When Sweet Brown animatedly recounted in a newscast the story of the fire that ravaged her housing project, it became the now-iconic catchphrase “Aint Nobody Got Time For That.” This too, was immortalized by song, and turned into t-shirts, baby bibs, and other absurd products.

 

However, it’s important to ask in encounters like this: who innovates? Who gets paid? – And how much?

 

Across film, installation, and textile, “Who Gets Paid for Digital Labor?” asks these questions to the audience directly.

This work was commissioned by Jameel Arts Centre for the show Pace, Affirmations, & The Now, about online memes. The version shown here has been condensed and edited to fit 2-minutes.

"Who Gets Paid for Digital Labor?" 2019. (7:31 minutes). Dual-channel video. 2019.

> _To do_:
**A.** In the passage on memes and digital labor, which venue commissioned "Who Gets Paid for Digital Labor?"?
**B.** Write the next few sentences of the passage on memes and digital labor, picking up after its final line.

> _Dataset content_:
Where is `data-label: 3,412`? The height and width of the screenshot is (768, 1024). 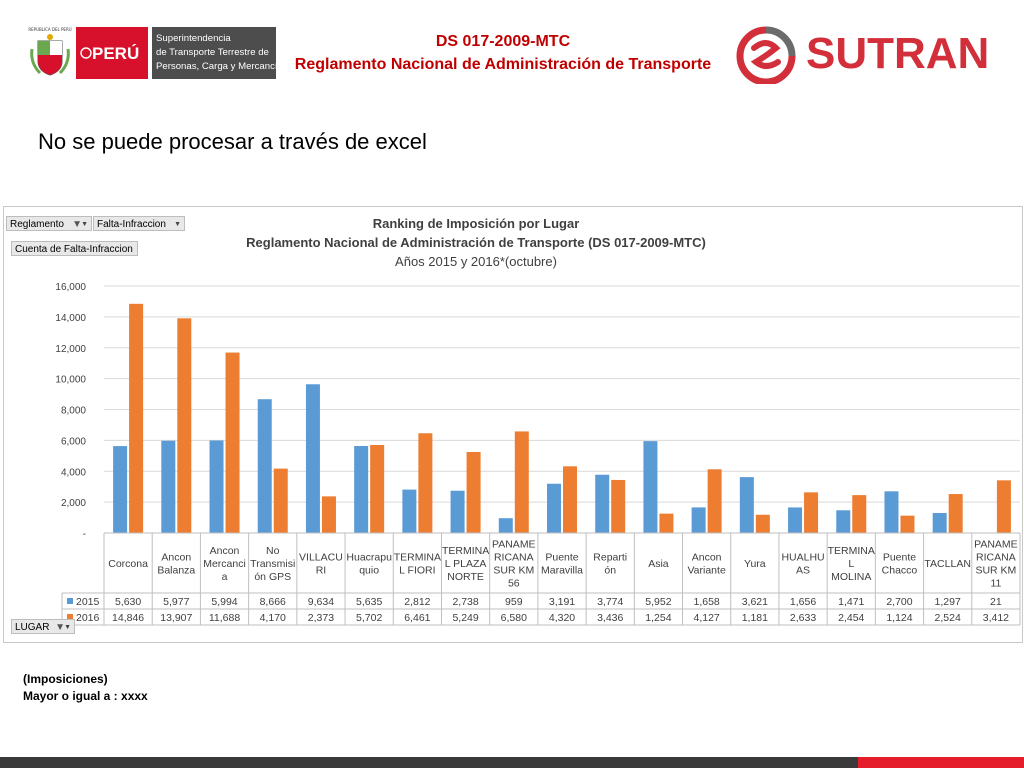 data-label: 3,412 is located at coordinates (996, 618).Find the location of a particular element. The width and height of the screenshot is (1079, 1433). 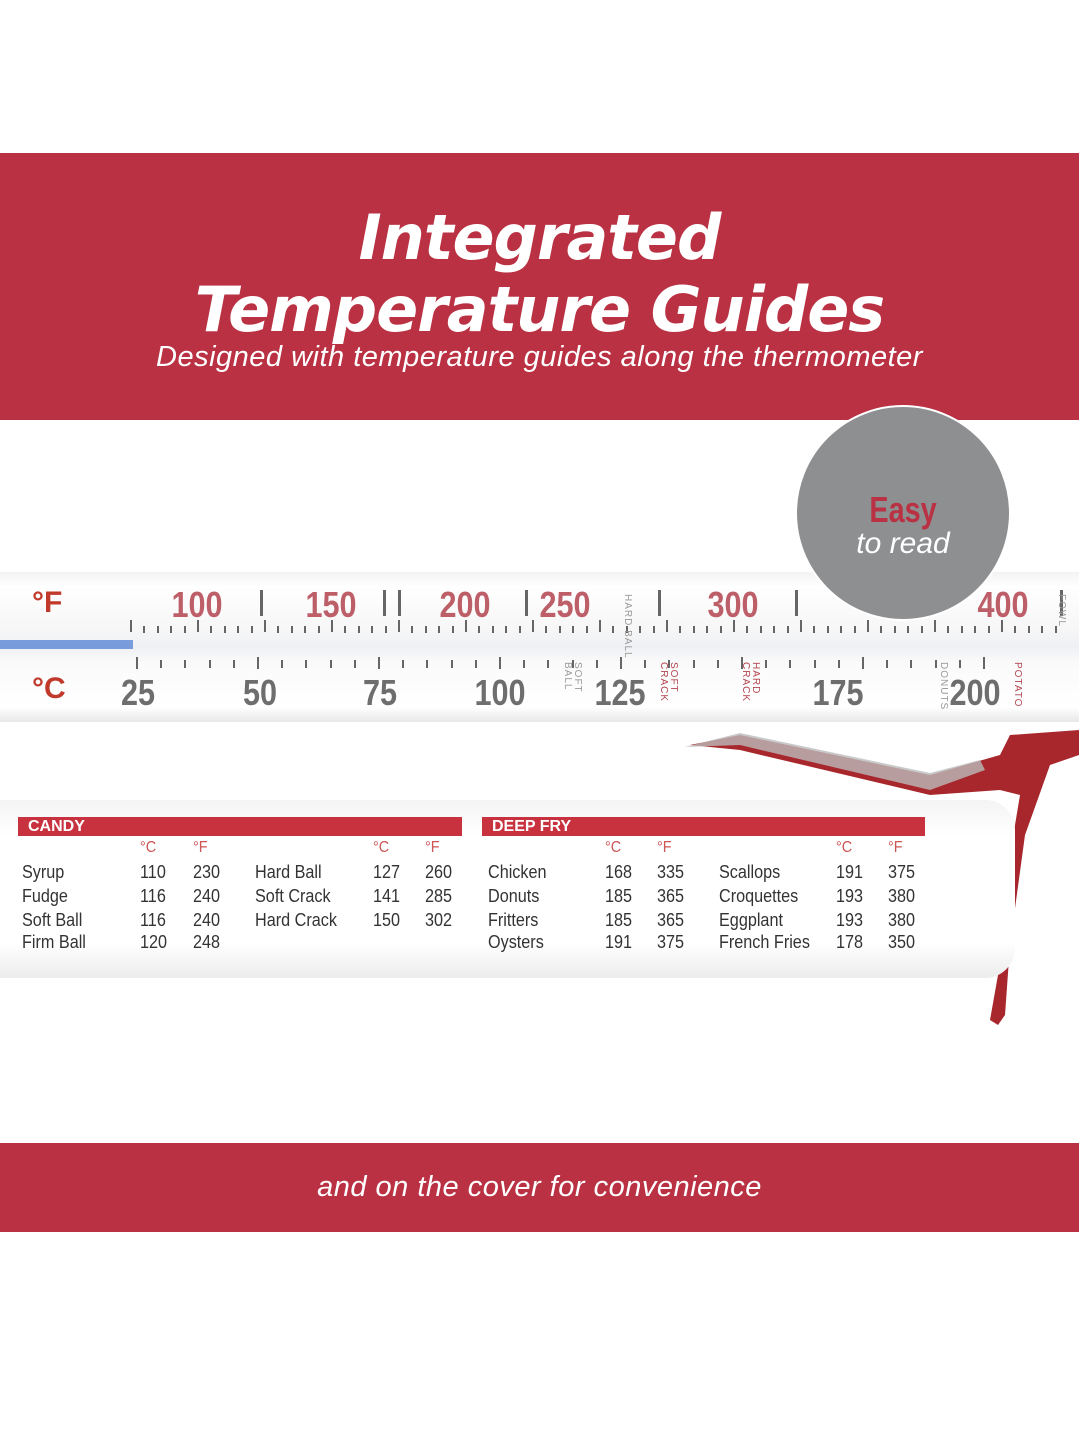

guide-item-fahrenheit: 240 is located at coordinates (207, 896).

> _Per-task answers_:
**A.** Jameel Arts Centre.

**B.**
2-minute excerpt

"Eyebrows Stay on Fleek So These Hoes Copy-Paste." 450 cm x 250 cm.

 

Web-based companies like Spreadshirt and T-shirt Ink allow users to make money by designing crowd-sourced shirt graphics and selling it on their platform. This has incentivized opportunists who can easily steal the image, trademark, and catchphrases of black digital creators to make new t-shirt designs. Each t-shirt in this tapestry are composed from existing shirt designs found online that appropriate stories from the talent featured in the dual-channel video.